A eliminação dos direitos especiais que o Estado, enquanto accionista, detém no Banco Comercial do Atlântico (BCA) vai dominar a assembleia-geral ordinária desta instituição bancaria, que se realiza terça-feira, na Cidade da Praia.
O presidente desta instituição financeira, António de Castro Guerra, disse à Inforpress, que a reunião tem como finalidade alterar os estatutos da sociedade em consequência do decreto-lei nº 67/2014 de 16 de Dezembro, que elimina os direitos especiais que o Estado, enquanto acionista, detém no banco.
“Vamos adaptar os estatutos a nova categoria de acções que acabam de ser transformadas depois da publicação do Dcereto-Lei e que estão ser transacionadas no mercado”, indicou.
Este encontro, que se realiza uma semana depois do anúncio da venda das acções do Estado naquela instituição financeira, tem como outro ponto da ordem do dia, a ractificação pela assembleia geral da decisão de cooptação do novo vogal do Conselho de Administração da Sociedade.
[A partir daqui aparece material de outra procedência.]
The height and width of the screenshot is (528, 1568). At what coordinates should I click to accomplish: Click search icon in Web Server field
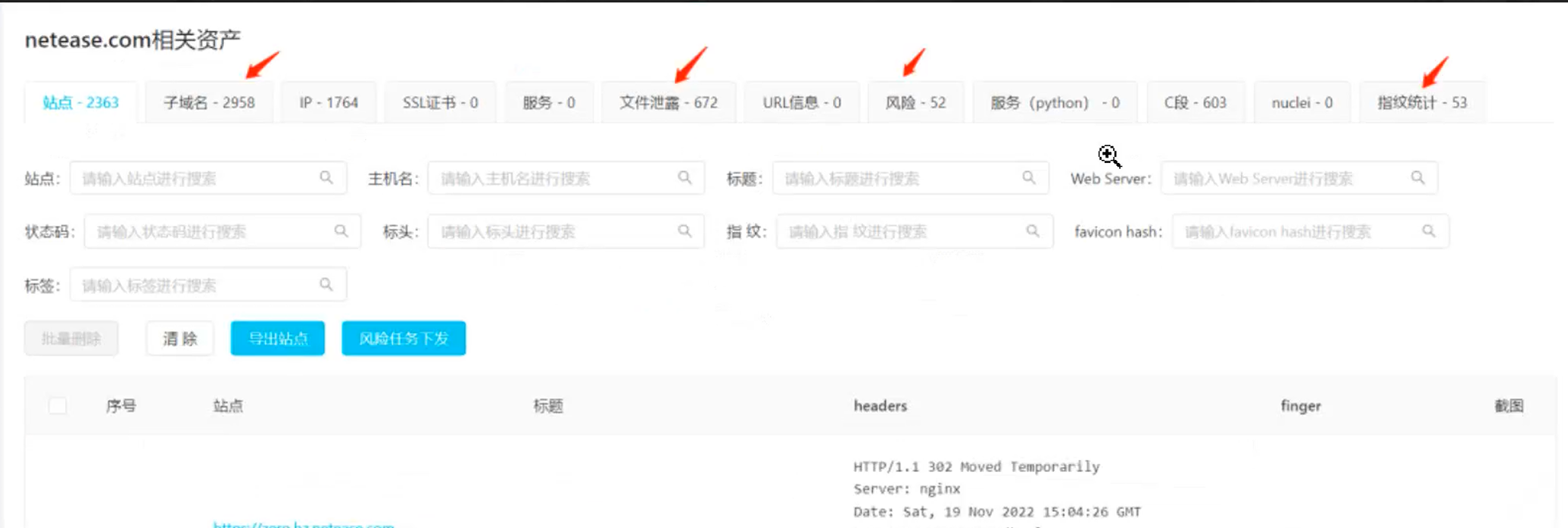1417,178
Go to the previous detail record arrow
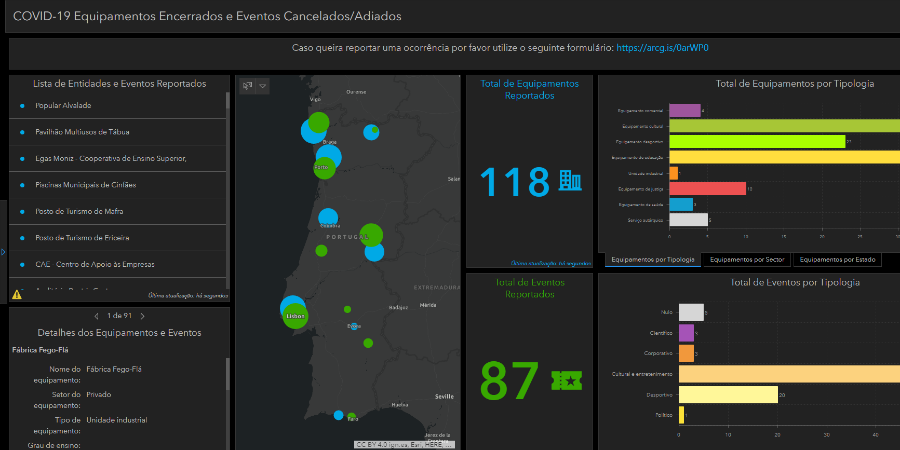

O Estado tem a venda, neste momento, 132.476 acções da sua participação no BCA, correspondendo a 10 por cento do capital social desta instituição financeira.
O preço de aquisição de cada acção é de 3.504 escudos, correspondendo a última avaliação feita e se encontra dentro dos limites dinâmicos relativamente a cotação dos últimos seis meses, explicou o presidente da Bolsa de Valores de Cabo Verde (BVC), Manuel Lima.
A oferta é dirigida ao público em geral e a ordem de subscrição das acções pode ser dada, em qualquer agência dos bancos comerciais existentes no país durante o período da operação que decorre de 26 de Janeiro a 16 de Fevereiro próximo.
Os resultados serão apurados no dia 19 de Fevereiro de 2015 em sessão especial de apuramento, na BVC.
As ações são escriturais, ao portador têm o valor nominal de 1.000 escudos cada e estão admitidas à negociação na BVC, sendo transacionadas sob o símbolo “BCA”.
Em declarações à imprensa, o director geral do Tesouro, Carlos Furtado, disse que esta iniciativa vem ao encontro do plano estratégico do Governo, que decidiu retomar o processo de privatizações e parcerias público-privadas, alienando, as participações da sua carteira de investimentos consideradas acessórias.
“Tendo em conta que a própria regulamentação do sector já se encontra muito mais consolidada, o Governo entendeu que há condições efectivas para alienar as participações acessórias que o Estado ainda detém em algumas entidades”, afirmou.